With such an arrangement, consider how a lifetime of experiences could operate as a multitude of fingers that topple different dominoes, creating different patterns of activation. In this way, the full diversity of what happens to us during our lives could be stored in the complexity of the neural circuitry as distributed parallel patterns. With billions of neurons, each with up to 10,000 possible connections with neighbouring neurons, that arrangement has the potential to create an almost infinite number of different patterns of connectivity. The mathematics of brain connectivity is mind-boggling. For example, if you just took 500 neurons all connected together so that each neuron could either be in a state of on or off, the total number of different patterns is 2500, a number that exceeds the estimated total number of atoms in the observable universe.7 Given that there are billions of neurons, you can understand why the human brain is considered the most complicated structure known to man – or, to be more accurate, rather unknown to man.

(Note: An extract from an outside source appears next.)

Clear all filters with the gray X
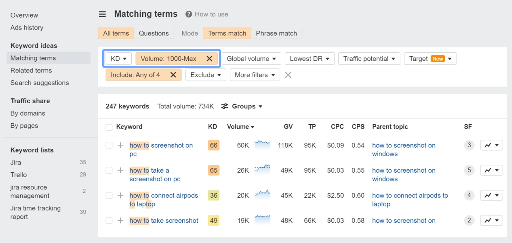This screenshot has width=512, height=243. tap(288, 75)
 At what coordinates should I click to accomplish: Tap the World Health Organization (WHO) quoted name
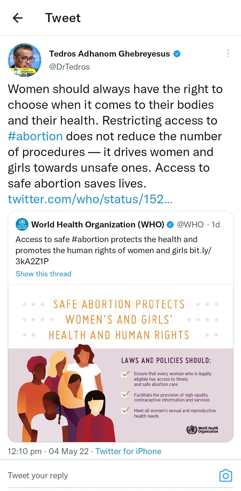click(98, 224)
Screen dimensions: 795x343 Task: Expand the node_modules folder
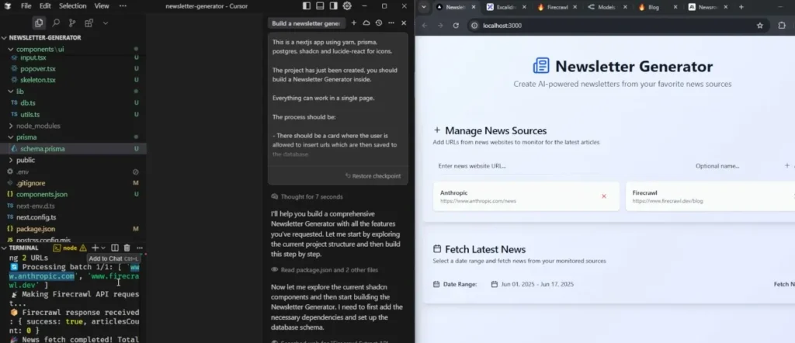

So this is how the brain basically works. Just like Keanu Reeves’s Neo, you have no direct connection with reality. Everything you experience is processed into patterns of neural activity that form your mental life. You are living in your own Matrix. Wilder Penfield, the famous Canadian neurosurgeon who reported how he could induce dreamlike flashbacks in his conscious patients when he directly stimulated their cortex during operations, most dramatically demonstrated this. He wrote, ‘They were electrical activations of the sequential record of consciousness, a record that had been laid down during the patient’s earlier experience.’8 He even operated on his own sister and showed that direct stimulation of the cortex triggered motor actions, sensations and thoughts. It’s these patterns of connectivity that encode all the information we process, memories we store and plans that we intend execute. Love, hate, the capital of France, the winners of the last World Cup soccer tournament, how to pitch a tent, how to divide by ten, the plot of your next novel, the taste of chocolate and the smell of oranges – every feeling, bit of knowledge and experience you have or plan to have is possible because of the cascading activation of neurons. Everything we are, can do and will do is nothing more than this. Otherwise we would need ghosts in the brain and, so far, none have been found.